How likely is it that my baby has a genetic condition?
For the most part, these genetic conditions happen completely by chance. Not all chromosomal conditions are linked to maternal age. Some happen completely by chance, even in younger women without a family history.
“They’re not typically inherited, and aneuploidies increase in frequency with moms age,” explains Babineau Sturk. “As women get older, there is a higher chance of having a child with a chromosome difference.” However, even though the risk is higher in older moms, aneuploidies occur at all ages.
Screening for chromosome differences has been around for a long time. Until recently, this was based on looking at certain hormones and proteins that are present in mom’s blood because of pregnancy. These are at a different level in the blood if she had a pregnancy that had an anomaly vs. not. With non-invasive screening tests available, like Panorama™, we can now tell through a simple blood draw which pregnancies are at higher risk, making NIPT a safe option for all pregnant women.
Panorama™ is there every step of the way
Luckily, these conditions can be screened as early as 9 weeks of pregnancy. Panorama™ by LifeLabs screens for common genetic conditions. The basic blood panel detects the likelihood of having a baby with Down syndrome with an accuracy of 99%, as well as Edwards syndrome (Trisomy 18), or Patau syndrome (Trisomy 13).
Unlike invasive procedures like CVS and amniocentesis, Panorama™ carries no risk of miscarriage. The test can also tell you the sex of your baby (if you want) and if you’re having twins, it can tell you if your twins are identical or fraternal.

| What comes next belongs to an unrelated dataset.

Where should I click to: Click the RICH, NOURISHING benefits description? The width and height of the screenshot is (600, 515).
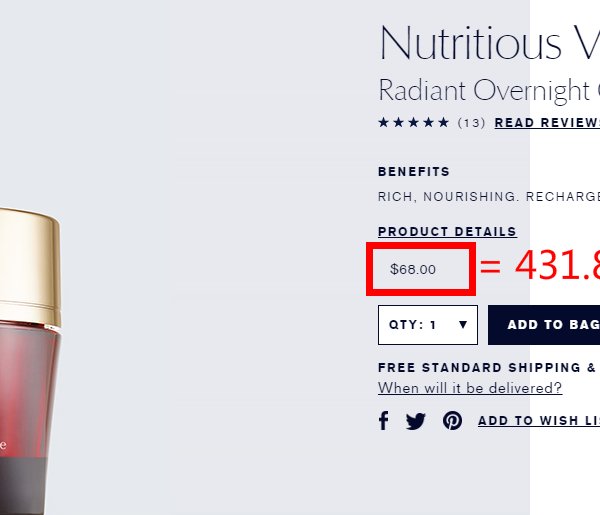pyautogui.click(x=489, y=196)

“During such uncertain times (COVID-19) it was such a relief to just have some more guaranteed answers to plan out the health of our unborn baby. Very happy we did the test regardless of the cost.” – Chelsea, a Panorama™ client
The best part is that you can get results in just 7-10 days from when you do the test. “The test really helps moms appreciate their pregnancy and put aside some of their worries,” adds Babineau Sturk.